The drainage procedures for pancreatic pseudocysts include percutaneous, endoscopic, and surgical drainage (mainly cystoenteric anastomosis). Percutaneous drainage, which is the least invasive and has a cure rate of 80%–100%, is considered a promising alternative to surgical drainage (Levels 2c–3c).62,63 However, some reports have suggested that in a few cases pseudocysts only temporarily resolve after percutaneous drainage (Level 3b),64 whereas other reports have indicated that the complete cure rate as a result of surgical drainage is better than that using other drainage procedures (Level 3b).65,66 One prospective controlled study (Level 2b)57 yielded a one-stage cure rate using percutaneous drainage and surgical drainage of 77% (20/26) and 73% (18/26), respectively, with no significant differences between them.

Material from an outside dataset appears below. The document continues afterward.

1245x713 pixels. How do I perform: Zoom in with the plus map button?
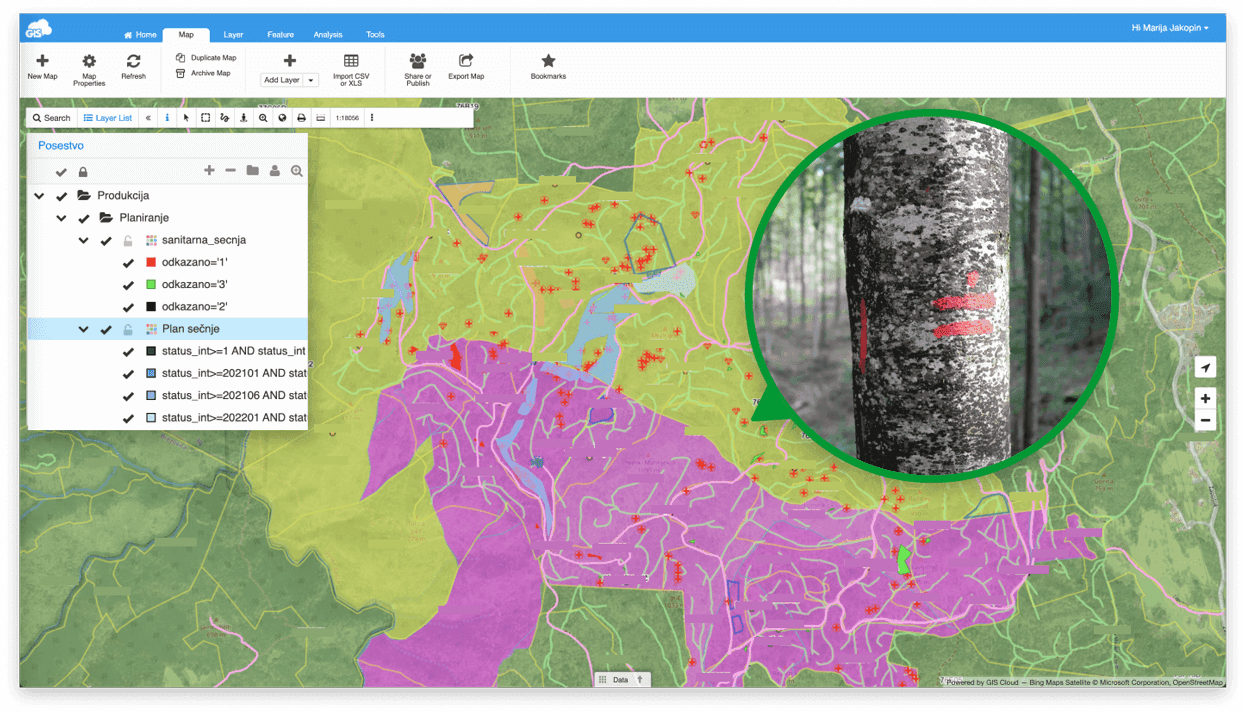1205,398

Because it has been reported that the average duration of catheterization for percutaneous drainage is 16–42 days in cases that respond (Levels 2c–3b),62,63 surgical drainage, such as cystoenteric anastomosis, should be performed if there is no tendency toward improvement even after this duration. When deciding whether the disease is an indication for percutaneous drainage, it is critical to identify the morphology of the pancreatic duct and its relationship to the pancreatic cyst. Percutaneous drainage has been found to be effective in cases in which the pancreatic duct has normal morphology and in which the pancreatic duct is stenosed but does not communicate with the cyst.67 There is a report68 that percutaneous drainage is often ineffective for pancreatic pseudocysts complicated by splenic parenchymal involvement, but that distal pancreatectomy and splenectomy are effective.

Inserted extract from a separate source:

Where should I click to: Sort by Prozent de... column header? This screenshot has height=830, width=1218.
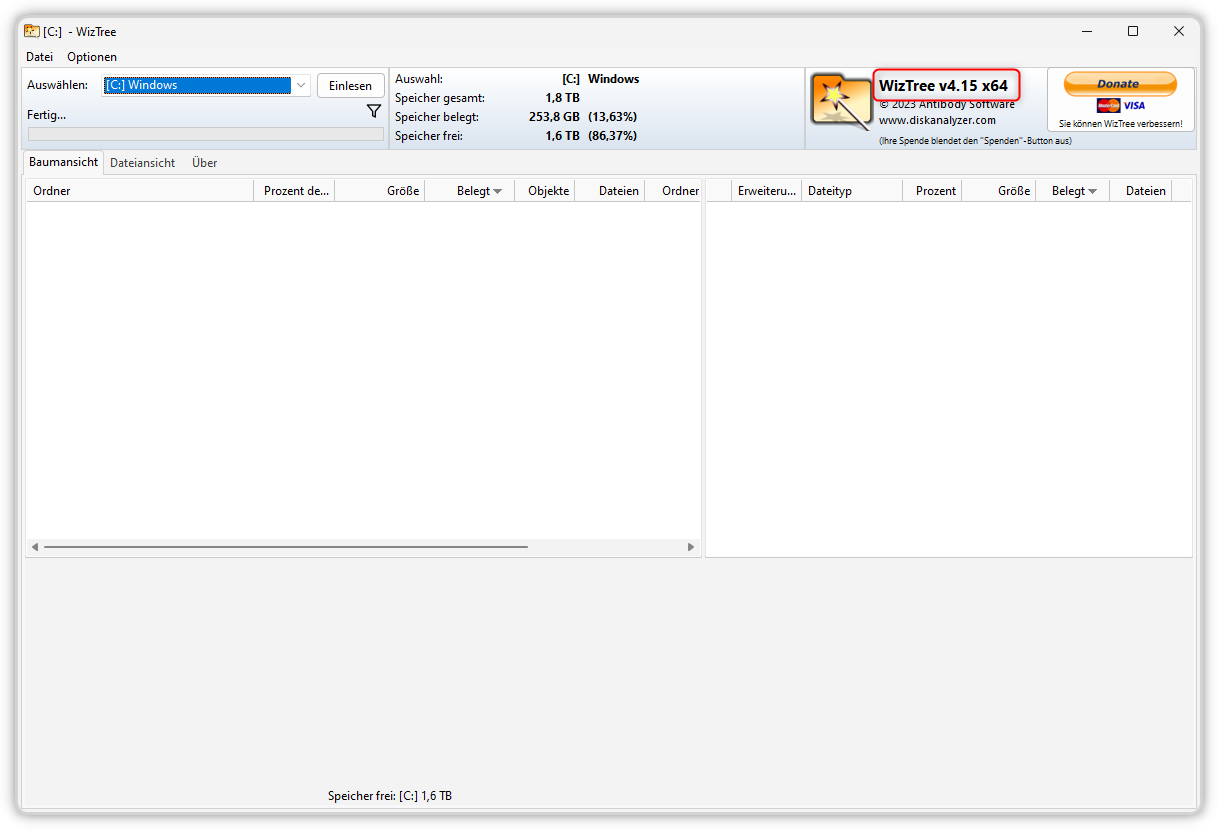[296, 191]
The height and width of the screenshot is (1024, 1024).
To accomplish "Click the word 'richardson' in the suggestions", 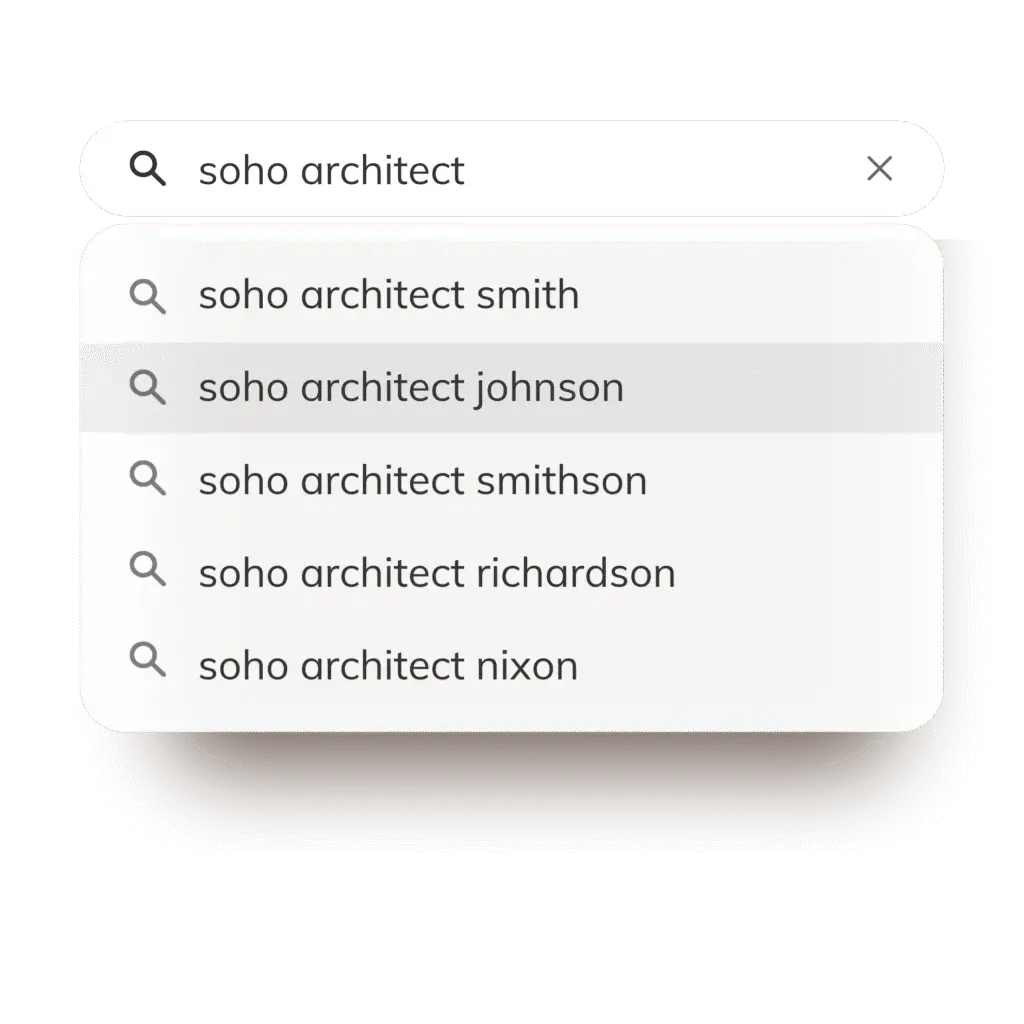I will [x=576, y=573].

Endoscopic management may be indicated in some cases of pancreatic pseudocyst. Transintestinal drainage, such as by transgastric and transduodenal drainage (Level 4), and transpapillary drainage (Level 4),6971 are indicated, but transgastric drainage should be performed only when compression of the intestinal wall by a cyst can be confirmed endoscopically. It has been suggested that guidance by endoscopic ultrasonography may enhance the safety of drainage procedures (Level 4).72 Transpapillary drainage can be used in cases in which there is communication between the cysts and pancreatic ducts but a transintestinal approach cannot be used. Major complications of endoscopic management include bleeding, infection, and perforation, but there have been no reliable reports comparing effectiveness and safety with that of surgical management.